◆ **YOUR TASK**: Copy, from the material below, each line that contains the word "blue".

******************************

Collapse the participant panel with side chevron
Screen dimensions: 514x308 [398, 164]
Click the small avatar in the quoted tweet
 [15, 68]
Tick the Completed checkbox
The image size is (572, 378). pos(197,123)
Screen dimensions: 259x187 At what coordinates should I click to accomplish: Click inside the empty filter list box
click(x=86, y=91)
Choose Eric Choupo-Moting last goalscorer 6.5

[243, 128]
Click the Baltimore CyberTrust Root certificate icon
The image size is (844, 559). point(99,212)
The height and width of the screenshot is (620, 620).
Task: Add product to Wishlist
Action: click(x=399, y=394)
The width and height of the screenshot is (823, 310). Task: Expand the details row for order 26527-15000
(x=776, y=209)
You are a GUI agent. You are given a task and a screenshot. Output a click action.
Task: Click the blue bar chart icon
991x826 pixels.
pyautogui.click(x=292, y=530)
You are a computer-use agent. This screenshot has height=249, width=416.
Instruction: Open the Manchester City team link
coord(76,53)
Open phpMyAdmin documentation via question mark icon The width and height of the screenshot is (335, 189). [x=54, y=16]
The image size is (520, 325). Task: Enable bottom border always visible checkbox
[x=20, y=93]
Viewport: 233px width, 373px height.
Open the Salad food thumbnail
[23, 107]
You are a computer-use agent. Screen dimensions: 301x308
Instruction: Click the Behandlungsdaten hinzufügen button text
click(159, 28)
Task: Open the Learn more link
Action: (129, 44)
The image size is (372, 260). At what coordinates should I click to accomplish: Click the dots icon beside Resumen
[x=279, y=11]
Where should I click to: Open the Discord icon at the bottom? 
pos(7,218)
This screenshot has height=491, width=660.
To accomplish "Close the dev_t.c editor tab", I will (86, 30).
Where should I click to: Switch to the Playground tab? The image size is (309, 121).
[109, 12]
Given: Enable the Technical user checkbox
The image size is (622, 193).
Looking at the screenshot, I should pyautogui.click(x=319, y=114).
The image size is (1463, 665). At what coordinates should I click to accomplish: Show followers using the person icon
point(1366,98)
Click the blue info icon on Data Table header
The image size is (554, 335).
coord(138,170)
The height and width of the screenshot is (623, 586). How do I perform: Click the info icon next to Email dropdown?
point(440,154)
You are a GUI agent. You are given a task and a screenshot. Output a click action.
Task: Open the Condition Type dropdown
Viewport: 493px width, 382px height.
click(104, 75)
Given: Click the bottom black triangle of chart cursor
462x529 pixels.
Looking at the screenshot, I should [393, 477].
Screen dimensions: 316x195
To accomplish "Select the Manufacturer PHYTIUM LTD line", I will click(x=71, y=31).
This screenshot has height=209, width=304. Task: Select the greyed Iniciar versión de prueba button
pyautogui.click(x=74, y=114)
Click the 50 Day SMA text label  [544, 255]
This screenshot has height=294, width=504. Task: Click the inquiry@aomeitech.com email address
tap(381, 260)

******************************

◆ **REPLY TO THE TASK**:
Task: Click the blue bar chart icon
Click the blue info icon on Data Table header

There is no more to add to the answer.